In such a case the operation of excision of the head of the femur is by no means difficult, and not excessively dangerous, especially in young children.
Operation.—It is hardly necessary, or indeed possible, to lay down exact rules for the performance of this operation, in so far as the external incisions are concerned, for the sinuses which exist ought in general to be made use of.
When the surgeon has his choice, a straight incision ([Plate II.] fig. a.), parallel with the bone, extending from the top of the great trochanter downwards for about two inches, and also from the same point in a curved direction with the concavity forwards, upwards towards the position of the head of the bone (see diagram), will be found most convenient.

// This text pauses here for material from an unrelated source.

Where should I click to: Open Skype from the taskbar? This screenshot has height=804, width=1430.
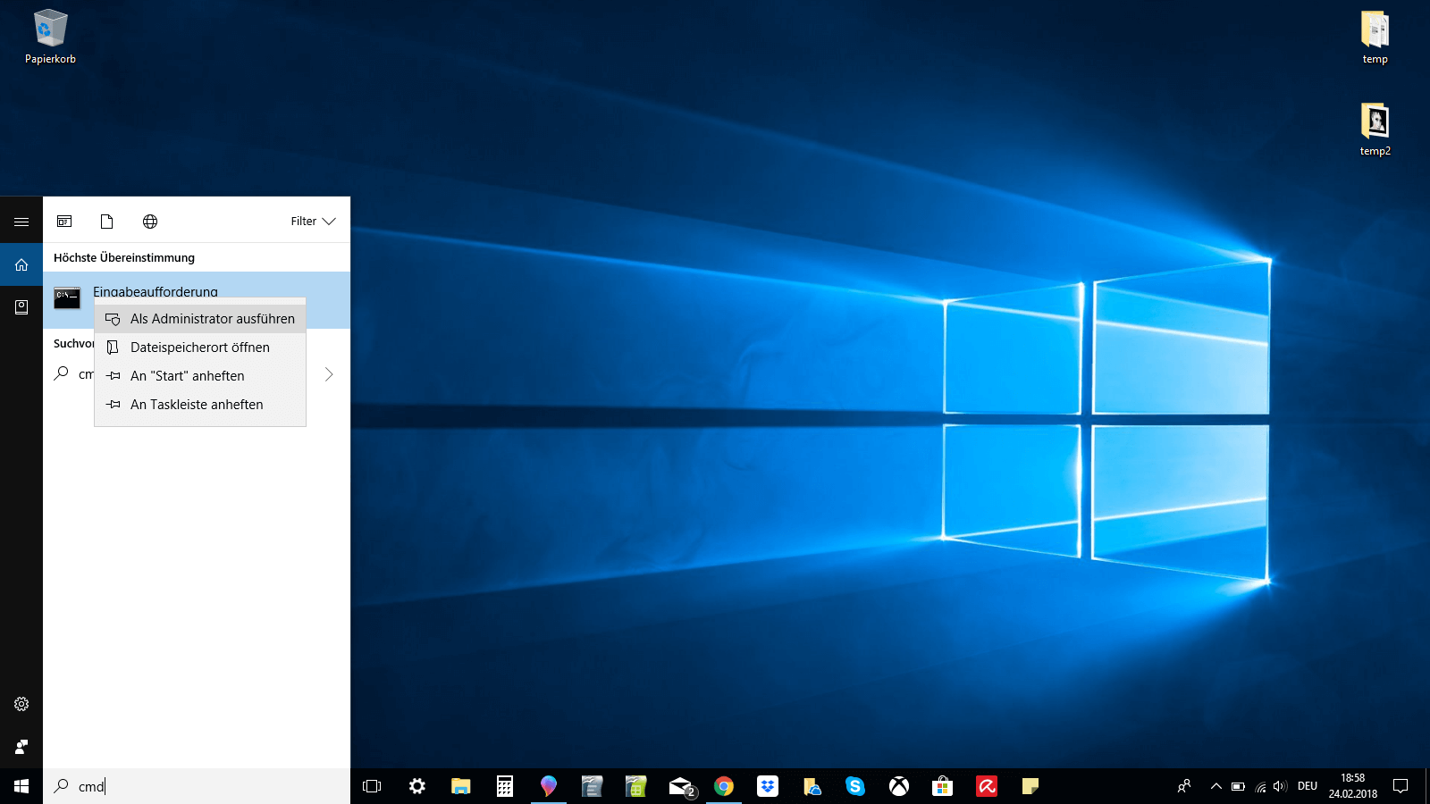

The incisions should be carried boldly down to the bone, which will often be felt exposed and bathed in pus, any remains of the ligamentous structures must be cautiously divided with a probe-pointed bistoury, and then by bringing the knee of the affected side forcibly across the opposite thigh, with the toes everted, the head of the bone is forced out of the wound. The head, neck, and great trochanter should be fully exposed, and the saw applied transversely below the level of the trochanter, so as to remove it entire. If this is not done, it prevents discharge, protrudes at the wound, and besides this it is almost invariably diseased along with the head. Chain saws are quite unnecessary, it being in most cases easy to apply an ordinary one to the bone, if it is properly everted.
Great care in the after-treatment is required to prevent undue shortening of the limb, or in the event of a cure to secure the most favourable position for the anchylosis. The femur occasionally tends to protrude at the wound, and hence may require to be counter-extended by splints. If required at all, the splint should be made with an iron elbow opposite the wound to admit of its being easily dressed. In most cases counter-extension may be best managed by a weight and pulley.
Various forms of hammock swings to support the whole body, and slings of leather or canvas to support the limb only, have been found to aid recovery, and render the patient much more comfortable.
When the acetabulum is also diseased the prognosis is much more unfavourable than when it is sound.
The experiments of Heine and Jäger on the dead body, and operations by Hancock, Erichsen, and Holmes, on patients, have shown that in cases of extensive disease of the acetabulum it is quite possible by a prolonged and careful dissection to remove it all without injury of the pelvic viscera.
The details of incisions for such an operation need scarcely be given, as they must vary in each case with the amount of bone diseased, and the position of the already existing sinuses. The amount of bone that may be removed varies much. Erichsen in one case excised "the upper end of the femur, the acetabulum, the rami of the pubis, and of the ischium, a portion of the tuber ischii, and part of the dorsum ilii."[61]
A less formidable proceeding may be useful in cases where the acetabulum is diseased, but not deeply. The moderate use of an ordinary gouge may succeed in removing the diseased bone.
Experience and the cold evidence of statistics prove, however, that the prognosis in any case is modified very much for the worse by the presence of any disease of the acetabulum, more than one-half of the cases proving fatal in which it is diseased, whether attempts to remove the disease of the acetabulum be made or not, and that those cases do best in which the head of the femur has been displaced, and lies outside the joint almost like a loose sequestrum among the soft parts.